> Set exercise: Write out, without any changes, the lines from the one containing "Task: Return from 固定资产采购申请 via back button" through the one containing "Action: tap(217, 99)", both included.

> Dataset rows:
----------
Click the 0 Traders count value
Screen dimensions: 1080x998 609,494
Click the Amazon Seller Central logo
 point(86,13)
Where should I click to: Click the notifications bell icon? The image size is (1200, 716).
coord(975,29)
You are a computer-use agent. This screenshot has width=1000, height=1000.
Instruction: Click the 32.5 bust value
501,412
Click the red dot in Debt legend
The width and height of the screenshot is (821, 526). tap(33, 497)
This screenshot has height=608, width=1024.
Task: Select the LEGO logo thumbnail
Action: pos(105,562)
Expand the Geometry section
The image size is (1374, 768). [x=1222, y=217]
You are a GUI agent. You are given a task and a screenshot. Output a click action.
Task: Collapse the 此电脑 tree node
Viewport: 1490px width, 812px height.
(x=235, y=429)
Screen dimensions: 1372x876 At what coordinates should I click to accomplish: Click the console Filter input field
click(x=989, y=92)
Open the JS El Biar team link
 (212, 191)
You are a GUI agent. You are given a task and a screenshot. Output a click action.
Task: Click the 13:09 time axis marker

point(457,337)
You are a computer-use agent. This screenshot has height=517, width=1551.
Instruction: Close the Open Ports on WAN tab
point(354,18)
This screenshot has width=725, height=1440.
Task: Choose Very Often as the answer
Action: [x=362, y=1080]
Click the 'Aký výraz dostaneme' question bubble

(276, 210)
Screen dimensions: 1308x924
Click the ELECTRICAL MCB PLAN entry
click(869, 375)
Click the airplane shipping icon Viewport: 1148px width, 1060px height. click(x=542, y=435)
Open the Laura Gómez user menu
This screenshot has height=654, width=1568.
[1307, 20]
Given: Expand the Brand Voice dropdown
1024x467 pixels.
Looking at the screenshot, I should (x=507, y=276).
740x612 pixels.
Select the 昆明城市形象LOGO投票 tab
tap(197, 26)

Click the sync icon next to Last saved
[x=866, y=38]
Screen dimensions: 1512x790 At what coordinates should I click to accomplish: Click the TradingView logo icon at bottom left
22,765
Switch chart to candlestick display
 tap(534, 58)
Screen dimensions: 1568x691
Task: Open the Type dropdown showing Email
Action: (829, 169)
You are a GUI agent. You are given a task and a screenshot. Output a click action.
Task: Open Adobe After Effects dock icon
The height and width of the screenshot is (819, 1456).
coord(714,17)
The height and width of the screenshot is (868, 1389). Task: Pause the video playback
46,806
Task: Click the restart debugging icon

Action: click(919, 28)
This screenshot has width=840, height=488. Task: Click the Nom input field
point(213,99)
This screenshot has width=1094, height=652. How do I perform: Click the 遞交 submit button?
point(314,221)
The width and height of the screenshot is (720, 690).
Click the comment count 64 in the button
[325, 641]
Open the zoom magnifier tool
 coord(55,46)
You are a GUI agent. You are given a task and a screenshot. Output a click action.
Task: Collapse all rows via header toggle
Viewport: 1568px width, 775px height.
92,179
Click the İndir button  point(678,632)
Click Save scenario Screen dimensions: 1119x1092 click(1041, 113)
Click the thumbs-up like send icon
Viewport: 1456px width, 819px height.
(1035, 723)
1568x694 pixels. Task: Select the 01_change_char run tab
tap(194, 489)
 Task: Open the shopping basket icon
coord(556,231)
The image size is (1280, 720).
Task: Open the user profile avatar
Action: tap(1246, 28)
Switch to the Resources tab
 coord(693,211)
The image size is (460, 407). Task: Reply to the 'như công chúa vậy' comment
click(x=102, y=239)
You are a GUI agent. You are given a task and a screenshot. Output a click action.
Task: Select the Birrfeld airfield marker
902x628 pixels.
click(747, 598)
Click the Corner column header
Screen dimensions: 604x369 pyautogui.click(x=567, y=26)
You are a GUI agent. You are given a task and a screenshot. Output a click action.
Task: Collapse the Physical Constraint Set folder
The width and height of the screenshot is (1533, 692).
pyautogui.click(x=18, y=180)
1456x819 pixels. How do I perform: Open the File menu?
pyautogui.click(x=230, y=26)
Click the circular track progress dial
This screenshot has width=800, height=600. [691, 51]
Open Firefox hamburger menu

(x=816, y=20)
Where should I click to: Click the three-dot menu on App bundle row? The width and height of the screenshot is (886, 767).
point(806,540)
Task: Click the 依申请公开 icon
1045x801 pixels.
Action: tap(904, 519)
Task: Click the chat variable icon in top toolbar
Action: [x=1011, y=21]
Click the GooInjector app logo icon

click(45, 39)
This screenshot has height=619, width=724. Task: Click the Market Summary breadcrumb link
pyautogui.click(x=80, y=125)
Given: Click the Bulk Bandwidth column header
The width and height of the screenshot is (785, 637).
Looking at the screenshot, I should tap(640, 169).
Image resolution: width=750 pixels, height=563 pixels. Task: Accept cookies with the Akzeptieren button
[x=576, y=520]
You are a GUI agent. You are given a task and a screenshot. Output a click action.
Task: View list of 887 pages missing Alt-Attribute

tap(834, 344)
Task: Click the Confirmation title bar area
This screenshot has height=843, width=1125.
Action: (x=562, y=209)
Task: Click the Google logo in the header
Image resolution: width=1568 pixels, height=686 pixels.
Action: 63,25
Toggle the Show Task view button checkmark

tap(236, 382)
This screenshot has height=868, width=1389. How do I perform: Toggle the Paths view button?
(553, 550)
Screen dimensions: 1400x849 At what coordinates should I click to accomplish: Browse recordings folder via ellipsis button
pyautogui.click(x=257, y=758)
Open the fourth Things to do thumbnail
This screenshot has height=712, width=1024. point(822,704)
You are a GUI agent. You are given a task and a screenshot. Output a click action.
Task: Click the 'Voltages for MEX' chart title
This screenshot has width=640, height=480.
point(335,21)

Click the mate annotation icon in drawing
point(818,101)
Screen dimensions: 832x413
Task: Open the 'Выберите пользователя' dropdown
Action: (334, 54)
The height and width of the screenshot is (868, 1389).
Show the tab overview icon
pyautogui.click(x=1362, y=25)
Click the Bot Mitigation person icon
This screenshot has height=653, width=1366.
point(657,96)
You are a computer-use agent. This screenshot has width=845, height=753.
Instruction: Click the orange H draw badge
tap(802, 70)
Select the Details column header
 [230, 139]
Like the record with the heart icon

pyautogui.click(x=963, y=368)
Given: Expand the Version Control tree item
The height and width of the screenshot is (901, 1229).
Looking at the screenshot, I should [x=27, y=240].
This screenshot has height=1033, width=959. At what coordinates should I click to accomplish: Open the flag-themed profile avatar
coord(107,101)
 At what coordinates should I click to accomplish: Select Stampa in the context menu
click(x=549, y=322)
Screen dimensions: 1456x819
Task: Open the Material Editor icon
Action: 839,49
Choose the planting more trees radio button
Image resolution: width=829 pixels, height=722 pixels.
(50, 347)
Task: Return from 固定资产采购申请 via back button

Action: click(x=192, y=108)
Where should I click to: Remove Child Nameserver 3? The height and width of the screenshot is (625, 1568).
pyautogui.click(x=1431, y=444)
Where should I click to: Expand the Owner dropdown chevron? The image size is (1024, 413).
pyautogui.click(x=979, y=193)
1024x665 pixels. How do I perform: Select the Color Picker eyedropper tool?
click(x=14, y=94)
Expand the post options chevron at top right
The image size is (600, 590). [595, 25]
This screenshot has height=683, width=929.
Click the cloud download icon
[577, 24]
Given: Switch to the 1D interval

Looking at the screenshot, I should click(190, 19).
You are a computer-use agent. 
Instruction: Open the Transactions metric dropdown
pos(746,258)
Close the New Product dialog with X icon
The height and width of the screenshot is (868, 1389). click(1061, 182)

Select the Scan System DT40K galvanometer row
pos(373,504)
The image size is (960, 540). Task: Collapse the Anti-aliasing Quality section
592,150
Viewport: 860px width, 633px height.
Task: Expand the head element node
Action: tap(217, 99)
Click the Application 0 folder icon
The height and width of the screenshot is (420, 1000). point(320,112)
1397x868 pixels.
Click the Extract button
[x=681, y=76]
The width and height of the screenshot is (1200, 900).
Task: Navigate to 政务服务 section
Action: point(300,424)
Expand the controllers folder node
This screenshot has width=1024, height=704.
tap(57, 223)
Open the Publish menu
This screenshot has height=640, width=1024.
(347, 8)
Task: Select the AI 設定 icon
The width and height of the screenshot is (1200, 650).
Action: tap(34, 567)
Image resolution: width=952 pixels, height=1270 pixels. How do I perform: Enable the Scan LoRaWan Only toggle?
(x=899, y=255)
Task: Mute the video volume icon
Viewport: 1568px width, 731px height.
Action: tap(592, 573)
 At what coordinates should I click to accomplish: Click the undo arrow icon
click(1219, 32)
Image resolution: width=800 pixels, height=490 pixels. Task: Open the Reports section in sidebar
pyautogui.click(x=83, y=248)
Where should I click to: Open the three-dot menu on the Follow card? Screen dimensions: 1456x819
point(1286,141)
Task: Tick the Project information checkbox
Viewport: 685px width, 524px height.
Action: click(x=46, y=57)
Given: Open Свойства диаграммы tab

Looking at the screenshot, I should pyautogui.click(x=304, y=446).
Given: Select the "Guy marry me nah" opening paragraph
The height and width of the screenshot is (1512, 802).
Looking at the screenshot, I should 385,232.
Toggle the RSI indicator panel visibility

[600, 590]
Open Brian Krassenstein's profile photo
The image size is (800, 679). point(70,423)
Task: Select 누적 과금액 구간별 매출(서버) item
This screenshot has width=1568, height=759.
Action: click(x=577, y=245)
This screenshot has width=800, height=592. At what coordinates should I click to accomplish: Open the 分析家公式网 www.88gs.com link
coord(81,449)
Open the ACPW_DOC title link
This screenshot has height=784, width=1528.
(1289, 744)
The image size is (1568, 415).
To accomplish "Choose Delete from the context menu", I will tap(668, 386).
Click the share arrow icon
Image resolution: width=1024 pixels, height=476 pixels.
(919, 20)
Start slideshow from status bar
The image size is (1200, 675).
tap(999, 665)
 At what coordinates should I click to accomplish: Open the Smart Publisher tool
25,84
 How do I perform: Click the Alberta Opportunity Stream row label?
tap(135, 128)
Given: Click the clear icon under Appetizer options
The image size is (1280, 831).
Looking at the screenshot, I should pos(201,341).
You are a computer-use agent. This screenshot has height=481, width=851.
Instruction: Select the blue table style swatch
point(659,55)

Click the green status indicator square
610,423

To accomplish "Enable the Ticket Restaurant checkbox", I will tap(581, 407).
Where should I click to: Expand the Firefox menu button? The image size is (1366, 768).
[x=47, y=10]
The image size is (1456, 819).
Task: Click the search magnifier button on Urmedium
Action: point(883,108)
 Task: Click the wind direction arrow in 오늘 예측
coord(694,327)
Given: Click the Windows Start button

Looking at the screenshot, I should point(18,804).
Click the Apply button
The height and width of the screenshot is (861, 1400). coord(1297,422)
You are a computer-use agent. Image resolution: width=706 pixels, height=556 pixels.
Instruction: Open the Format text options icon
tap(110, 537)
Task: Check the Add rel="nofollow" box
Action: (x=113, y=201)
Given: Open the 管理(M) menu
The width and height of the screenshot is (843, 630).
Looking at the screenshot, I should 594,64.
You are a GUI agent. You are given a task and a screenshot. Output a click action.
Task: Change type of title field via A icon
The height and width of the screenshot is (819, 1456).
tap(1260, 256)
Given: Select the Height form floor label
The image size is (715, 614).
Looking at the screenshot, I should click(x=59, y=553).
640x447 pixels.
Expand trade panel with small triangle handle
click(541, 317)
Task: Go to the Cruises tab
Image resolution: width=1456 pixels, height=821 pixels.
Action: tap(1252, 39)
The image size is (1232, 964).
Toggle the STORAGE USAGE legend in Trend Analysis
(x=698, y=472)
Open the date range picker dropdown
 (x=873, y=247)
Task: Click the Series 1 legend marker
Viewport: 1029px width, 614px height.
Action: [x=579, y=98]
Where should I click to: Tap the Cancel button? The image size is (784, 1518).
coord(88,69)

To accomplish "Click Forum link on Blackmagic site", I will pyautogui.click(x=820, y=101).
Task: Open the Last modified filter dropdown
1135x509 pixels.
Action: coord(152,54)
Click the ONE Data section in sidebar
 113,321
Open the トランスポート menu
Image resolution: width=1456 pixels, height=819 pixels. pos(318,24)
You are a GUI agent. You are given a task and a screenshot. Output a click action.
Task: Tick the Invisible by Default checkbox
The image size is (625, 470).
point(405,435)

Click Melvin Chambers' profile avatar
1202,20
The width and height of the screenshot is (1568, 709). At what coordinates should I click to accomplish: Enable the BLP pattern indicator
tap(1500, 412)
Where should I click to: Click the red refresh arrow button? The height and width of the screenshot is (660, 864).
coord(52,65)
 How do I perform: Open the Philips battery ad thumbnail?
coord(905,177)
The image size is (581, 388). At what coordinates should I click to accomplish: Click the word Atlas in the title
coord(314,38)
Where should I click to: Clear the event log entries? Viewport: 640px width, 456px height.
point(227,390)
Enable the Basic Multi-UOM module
----------
> Complete response:
Task: Return from 固定资产采购申请 via back button

Action: click(x=192, y=108)
Where should I click to: Remove Child Nameserver 3? The height and width of the screenshot is (625, 1568).
pyautogui.click(x=1431, y=444)
Where should I click to: Expand the Owner dropdown chevron? The image size is (1024, 413).
pyautogui.click(x=979, y=193)
1024x665 pixels. How do I perform: Select the Color Picker eyedropper tool?
click(x=14, y=94)
Expand the post options chevron at top right
The image size is (600, 590). [595, 25]
This screenshot has height=683, width=929.
Click the cloud download icon
[577, 24]
Given: Switch to the 1D interval

Looking at the screenshot, I should click(190, 19).
You are a computer-use agent. 
Instruction: Open the Transactions metric dropdown
pos(746,258)
Close the New Product dialog with X icon
The height and width of the screenshot is (868, 1389). click(1061, 182)

Select the Scan System DT40K galvanometer row
pos(373,504)
The image size is (960, 540). Task: Collapse the Anti-aliasing Quality section
592,150
Viewport: 860px width, 633px height.
Task: Expand the head element node
Action: tap(217, 99)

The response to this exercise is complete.